If the current high inflation persists, the Fed may have to start raising rates sooner than expected, several policymakers said recently.
However, Cleveland Fed Chairman Loretta Mester brushed aside those concerns on Wednesday afternoon, saying that while she sees upside risks to inflation, she expects inflation to come back down again. ‘next year.
“I don’t think interest rate hikes are coming anytime soon,” Mester said in an interview with CNBC.
COMPANIES INCREASE PRICES
Wednesday’s report showed that businesses in most districts were feeling price and wage pressures due to supply chain bottlenecks as well as labor constraints.
The Philadelphia Fed reported on one company offering up to “$ 90,000 for a second-year CPA position that could have cost $ 65,000 before the pandemic.”
The Cleveland Fed said nearly 60% of its contacts have reported wage increases recently, but with supply chains slowing the production of goods, even that didn’t seem to be enough.
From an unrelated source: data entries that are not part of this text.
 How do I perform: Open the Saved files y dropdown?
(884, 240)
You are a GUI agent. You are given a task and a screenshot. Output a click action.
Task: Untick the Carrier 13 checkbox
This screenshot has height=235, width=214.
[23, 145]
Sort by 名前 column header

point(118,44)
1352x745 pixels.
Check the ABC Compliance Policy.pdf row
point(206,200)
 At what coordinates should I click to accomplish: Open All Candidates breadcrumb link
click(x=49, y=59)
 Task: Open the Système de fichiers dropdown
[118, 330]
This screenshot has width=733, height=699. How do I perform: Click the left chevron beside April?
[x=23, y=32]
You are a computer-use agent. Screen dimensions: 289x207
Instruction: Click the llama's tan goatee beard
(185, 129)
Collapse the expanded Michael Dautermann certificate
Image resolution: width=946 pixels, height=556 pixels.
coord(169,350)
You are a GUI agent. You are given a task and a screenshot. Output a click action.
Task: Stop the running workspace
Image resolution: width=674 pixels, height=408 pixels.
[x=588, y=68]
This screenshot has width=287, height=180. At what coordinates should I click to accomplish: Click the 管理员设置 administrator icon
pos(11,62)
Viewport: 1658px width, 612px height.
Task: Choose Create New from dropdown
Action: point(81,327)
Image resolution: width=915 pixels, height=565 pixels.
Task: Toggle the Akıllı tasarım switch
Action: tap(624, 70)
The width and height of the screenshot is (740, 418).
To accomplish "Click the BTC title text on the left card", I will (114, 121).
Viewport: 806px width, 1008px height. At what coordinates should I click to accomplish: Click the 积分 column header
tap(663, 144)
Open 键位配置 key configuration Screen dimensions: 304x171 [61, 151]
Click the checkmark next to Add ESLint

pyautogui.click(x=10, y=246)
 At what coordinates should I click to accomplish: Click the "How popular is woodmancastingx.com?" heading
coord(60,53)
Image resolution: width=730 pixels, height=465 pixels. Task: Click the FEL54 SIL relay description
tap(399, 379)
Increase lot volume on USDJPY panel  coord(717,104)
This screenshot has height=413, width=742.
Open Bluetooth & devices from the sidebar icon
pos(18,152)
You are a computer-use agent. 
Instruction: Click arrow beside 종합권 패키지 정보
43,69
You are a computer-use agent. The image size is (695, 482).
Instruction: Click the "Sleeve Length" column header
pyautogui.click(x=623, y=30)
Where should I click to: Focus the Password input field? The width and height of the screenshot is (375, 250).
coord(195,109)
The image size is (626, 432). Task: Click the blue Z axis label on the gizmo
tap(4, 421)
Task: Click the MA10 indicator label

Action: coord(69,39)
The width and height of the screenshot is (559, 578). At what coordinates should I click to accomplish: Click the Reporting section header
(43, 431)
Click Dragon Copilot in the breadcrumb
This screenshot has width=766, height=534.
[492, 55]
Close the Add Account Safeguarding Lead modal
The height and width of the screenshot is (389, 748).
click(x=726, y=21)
A car dealership, the district reported, noted that “supply chain disruptions were at the root of its workforce problems, adding that” nothing to sell makes it difficult to retain employees. ” “.
A furniture retailer told the Boston Fed it had increased prices by more than 30% since February 2021 to reflect rising costs of shipping and materials.
The San Francisco Fed reported that competition for talent and workers’ willingness to change jobs were pushing up wages, with one banking contact calling it “a wage war.”
Meanwhile, the increase in the number of available workers that many employers expected to see as pandemic unemployment benefits expire and schools resume session has not materialized in many districts. , according to the report.